A continuous life-long exploration through words and photos

 

(Side comment: as an educator who rests in life-long learning experiences, I want to platform your journey from where you were to where you are now to where you might go next…I think childhood photos through childhood, teenage years, young adult and current can be dispersed throughout our conversation…I have not done that before. You will need to provide photos.)  

Aparisi-França

Prologue 

“…integrity. 

It is, by far, the thing I'm most concerned about. I often explore intersection and how mine are linked to privilege through the textual use of italics (when using other languages) and through structure. It's normally seen as othering when languages other than English are italicized in text, but I use it as a method of separation. Who I am and how I was raised is not something that is visible to most, and there's a clear disconnect in how I'm perceived, which I think is most accurately reflected, in my case, with the use of italics. 

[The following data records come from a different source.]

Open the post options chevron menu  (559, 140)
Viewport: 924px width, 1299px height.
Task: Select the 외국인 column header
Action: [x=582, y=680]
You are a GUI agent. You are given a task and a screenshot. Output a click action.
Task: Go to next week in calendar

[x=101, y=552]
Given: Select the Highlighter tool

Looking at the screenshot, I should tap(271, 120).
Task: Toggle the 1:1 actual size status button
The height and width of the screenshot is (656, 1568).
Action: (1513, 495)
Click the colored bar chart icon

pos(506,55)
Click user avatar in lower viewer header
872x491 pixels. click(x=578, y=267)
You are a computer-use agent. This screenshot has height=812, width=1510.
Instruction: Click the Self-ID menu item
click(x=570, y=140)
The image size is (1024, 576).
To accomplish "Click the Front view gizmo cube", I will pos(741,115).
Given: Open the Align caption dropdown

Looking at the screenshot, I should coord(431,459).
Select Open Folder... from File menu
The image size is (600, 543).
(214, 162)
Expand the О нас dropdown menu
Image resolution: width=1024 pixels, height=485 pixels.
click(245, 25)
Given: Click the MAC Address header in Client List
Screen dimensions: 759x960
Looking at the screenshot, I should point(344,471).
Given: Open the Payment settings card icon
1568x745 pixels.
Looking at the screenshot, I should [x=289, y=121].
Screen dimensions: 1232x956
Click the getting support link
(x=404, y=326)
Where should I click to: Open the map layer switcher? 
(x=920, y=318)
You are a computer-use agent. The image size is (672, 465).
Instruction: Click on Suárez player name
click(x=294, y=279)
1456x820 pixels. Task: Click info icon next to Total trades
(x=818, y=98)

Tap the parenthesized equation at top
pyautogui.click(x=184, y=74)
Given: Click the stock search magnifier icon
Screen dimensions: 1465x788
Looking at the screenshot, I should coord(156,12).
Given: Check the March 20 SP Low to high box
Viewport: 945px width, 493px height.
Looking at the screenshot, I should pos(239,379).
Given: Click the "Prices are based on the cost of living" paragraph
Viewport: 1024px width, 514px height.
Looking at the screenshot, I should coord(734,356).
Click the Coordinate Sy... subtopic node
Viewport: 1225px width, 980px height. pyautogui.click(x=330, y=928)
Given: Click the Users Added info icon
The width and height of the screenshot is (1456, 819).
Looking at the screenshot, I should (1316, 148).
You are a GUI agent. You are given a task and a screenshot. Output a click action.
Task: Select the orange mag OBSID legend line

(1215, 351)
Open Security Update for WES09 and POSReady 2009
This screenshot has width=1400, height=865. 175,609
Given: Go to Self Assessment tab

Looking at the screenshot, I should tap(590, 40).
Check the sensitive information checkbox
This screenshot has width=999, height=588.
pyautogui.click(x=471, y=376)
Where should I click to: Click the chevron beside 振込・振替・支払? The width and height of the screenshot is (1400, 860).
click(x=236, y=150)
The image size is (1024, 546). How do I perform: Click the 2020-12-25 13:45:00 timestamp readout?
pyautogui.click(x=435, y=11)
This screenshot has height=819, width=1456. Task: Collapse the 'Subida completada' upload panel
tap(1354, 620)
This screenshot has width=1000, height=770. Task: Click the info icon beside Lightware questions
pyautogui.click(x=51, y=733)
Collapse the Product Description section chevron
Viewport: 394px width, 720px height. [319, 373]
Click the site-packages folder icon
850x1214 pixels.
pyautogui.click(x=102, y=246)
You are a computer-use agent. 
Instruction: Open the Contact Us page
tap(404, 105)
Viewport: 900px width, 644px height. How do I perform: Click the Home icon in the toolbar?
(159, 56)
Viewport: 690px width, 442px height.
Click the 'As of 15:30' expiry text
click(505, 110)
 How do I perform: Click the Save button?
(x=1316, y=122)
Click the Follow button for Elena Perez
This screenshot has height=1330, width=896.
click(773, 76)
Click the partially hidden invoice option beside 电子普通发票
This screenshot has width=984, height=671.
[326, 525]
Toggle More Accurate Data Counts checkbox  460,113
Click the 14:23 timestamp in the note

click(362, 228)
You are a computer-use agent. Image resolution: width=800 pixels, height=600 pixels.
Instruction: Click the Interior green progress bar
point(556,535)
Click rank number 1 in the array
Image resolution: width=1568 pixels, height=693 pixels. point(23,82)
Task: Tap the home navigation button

“Naturally, it makes me feel as if I can't fully claim the language as something that is inherently a part of me. It is often seen as a "plus", an accessory to my identity, even though I don't see it that way. There's often a lot of anxiety or looseness in tone too, where a great deal of introspection and guilt can be found. I think of it as "fracking", where confidence or "wholeness" are chipped away at by altering structure and letting doubt creep in as an intuitive guide, rather than as a form of punishment or penance. It's often a difficult but cathartic process to exhume things, and to separate what is cultural, what is privilege, and what I would actually like to be in between the push and pull of all those things. And I think too, there is a subtle horror present, always, in exploring how to heal from a place of authenticity as someone with racial privilege, especially when you are given every option to look the other way. 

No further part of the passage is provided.